Word and element locating data
·····

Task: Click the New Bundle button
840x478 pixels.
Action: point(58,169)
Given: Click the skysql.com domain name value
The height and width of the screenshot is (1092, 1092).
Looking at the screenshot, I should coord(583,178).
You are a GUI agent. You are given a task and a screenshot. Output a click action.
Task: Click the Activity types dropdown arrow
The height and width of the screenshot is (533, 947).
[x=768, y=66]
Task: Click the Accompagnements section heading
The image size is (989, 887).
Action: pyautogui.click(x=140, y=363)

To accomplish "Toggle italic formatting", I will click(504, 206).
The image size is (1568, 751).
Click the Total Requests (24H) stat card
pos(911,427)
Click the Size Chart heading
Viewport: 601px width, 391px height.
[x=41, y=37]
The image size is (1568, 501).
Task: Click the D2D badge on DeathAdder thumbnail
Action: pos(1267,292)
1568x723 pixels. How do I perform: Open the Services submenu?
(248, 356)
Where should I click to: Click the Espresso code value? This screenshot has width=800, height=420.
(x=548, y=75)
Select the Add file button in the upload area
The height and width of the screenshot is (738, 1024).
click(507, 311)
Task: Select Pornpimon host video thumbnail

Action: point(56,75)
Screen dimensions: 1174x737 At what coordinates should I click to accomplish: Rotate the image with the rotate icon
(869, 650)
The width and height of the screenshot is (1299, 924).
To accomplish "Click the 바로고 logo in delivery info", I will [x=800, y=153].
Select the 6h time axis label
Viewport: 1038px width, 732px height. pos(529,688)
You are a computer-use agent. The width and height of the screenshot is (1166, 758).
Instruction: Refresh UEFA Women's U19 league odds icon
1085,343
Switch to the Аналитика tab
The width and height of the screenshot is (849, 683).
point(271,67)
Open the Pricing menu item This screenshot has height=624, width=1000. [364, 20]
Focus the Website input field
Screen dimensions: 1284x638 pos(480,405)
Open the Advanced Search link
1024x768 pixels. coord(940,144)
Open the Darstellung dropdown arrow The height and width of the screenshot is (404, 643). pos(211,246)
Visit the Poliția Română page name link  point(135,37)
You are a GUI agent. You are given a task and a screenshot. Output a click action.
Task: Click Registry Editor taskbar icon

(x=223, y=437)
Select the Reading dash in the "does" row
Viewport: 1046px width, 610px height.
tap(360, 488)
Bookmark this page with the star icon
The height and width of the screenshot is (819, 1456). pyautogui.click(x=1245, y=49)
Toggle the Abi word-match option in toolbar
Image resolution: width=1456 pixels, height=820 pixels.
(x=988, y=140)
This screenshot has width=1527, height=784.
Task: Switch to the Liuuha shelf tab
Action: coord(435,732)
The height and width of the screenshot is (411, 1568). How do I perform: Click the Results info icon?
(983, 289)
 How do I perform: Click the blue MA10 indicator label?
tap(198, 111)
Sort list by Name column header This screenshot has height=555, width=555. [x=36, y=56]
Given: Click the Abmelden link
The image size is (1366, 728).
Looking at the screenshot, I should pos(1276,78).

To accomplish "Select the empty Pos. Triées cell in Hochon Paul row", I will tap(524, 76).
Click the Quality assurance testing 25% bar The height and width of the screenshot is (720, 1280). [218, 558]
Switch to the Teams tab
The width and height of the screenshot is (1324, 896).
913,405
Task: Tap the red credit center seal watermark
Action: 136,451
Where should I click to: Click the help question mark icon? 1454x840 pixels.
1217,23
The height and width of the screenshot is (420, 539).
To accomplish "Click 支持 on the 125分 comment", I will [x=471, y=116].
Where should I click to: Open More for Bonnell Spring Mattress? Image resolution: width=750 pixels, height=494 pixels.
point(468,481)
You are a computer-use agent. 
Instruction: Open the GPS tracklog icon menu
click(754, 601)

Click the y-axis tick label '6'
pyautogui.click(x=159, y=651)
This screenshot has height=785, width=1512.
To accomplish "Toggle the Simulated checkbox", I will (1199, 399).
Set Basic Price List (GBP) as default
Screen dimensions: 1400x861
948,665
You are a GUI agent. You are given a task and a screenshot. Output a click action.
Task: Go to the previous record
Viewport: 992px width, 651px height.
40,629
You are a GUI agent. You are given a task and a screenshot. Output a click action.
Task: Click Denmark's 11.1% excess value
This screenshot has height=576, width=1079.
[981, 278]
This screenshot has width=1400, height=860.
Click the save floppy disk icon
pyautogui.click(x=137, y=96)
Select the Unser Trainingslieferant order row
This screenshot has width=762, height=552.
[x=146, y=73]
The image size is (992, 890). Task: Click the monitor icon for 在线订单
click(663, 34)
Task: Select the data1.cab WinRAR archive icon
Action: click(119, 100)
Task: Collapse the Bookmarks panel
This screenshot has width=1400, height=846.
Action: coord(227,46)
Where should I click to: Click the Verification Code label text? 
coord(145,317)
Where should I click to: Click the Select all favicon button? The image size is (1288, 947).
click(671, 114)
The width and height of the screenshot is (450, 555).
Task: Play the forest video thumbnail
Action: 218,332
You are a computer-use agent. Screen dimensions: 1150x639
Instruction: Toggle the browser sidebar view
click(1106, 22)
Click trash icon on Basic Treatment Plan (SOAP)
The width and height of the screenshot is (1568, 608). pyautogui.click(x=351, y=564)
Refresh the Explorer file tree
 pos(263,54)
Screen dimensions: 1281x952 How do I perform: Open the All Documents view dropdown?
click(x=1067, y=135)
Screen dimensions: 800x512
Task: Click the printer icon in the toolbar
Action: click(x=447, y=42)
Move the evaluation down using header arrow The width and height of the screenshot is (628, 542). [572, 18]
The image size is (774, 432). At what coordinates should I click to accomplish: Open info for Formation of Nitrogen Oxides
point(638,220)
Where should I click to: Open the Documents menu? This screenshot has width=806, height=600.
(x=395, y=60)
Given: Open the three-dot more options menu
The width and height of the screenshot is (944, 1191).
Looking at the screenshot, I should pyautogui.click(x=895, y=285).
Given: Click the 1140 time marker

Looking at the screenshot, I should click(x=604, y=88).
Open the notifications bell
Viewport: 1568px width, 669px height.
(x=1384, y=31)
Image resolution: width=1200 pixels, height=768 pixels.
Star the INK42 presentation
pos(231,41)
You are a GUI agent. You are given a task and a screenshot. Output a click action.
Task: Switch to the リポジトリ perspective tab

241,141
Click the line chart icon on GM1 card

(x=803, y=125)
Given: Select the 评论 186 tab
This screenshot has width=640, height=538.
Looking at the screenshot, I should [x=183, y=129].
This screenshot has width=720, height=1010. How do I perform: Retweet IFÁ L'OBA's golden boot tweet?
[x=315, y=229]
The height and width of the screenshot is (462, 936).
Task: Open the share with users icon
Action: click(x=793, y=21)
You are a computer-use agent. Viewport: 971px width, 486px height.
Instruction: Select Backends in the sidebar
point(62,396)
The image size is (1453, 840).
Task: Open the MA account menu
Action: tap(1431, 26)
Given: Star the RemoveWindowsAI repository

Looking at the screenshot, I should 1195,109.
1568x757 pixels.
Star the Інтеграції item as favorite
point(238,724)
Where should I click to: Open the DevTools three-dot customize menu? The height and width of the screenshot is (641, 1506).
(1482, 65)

·····

→ **WHAT NEEDS TO BE DONE**:
Locate every line in the data above that contains the string "perform" and copy each of those lines.

→ **SOLUTION**:
1568x723 pixels. How do I perform: Open the Services submenu?
The height and width of the screenshot is (411, 1568). How do I perform: Click the Results info icon?
 How do I perform: Click the blue MA10 indicator label?
Screen dimensions: 1281x952 How do I perform: Open the All Documents view dropdown?
This screenshot has width=720, height=1010. How do I perform: Retweet IFÁ L'OBA's golden boot tweet?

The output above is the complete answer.